Chinese carmaker Jianghuai Automobile Co said on Tuesday it plans to invest about 30 billion yuan ($4.4 billion) on production of clean-technology vehicles through a partnership with Yang Rong, a Chinese automobile tycoon who fled the country after being accused of economic crimes.
Jianghuai will set up a 50-50 venture with the private equity unit of Yang's Far East Golden Resources Group and aims to make 1 million cars in the next eight years, Jianghuai said in a statement filed with the Shanghai Stock Exchange.
The venture, based in China's northern city of Tianjin, will also make car engines and batteries.
China, the world's biggest auto market, would invest more than 100 billion yuan to subsidize its fledgling environmentally friendly car industry over the next 10 years, according to previous media reports.

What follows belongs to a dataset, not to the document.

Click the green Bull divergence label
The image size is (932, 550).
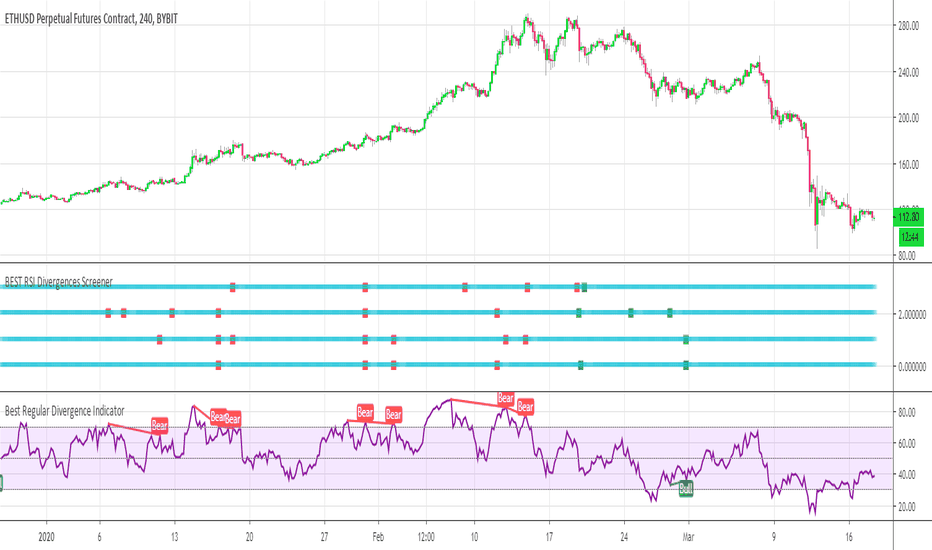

Other carmakers, including Toyota Motor, General Motors, Ford Motor and BYD Co, are all racing to develop electric and hybrid cars as the US and other governments set tough fuel economy and emissions standards.
Yang, chairman of Far East, and the former chairman of Brilliance China Automotive Holdings, BMW's partner in China, told Reuters in an interview last October that he was planning three multi-billion-dollar US plants to make 3 million clean-technology vehicles per year by 2017 and was seeking investors for a 60 billion yuan project in China to make 6 million clean-tech engines.
Yang, who is also called Yeung Yung, was at one time China's most influential carmaker, helping transform Brilliance from a stagnant state-owned auto factory into the country's top maker of mini-vans. He fled China in 2002 for the United States after being accused of economic crimes.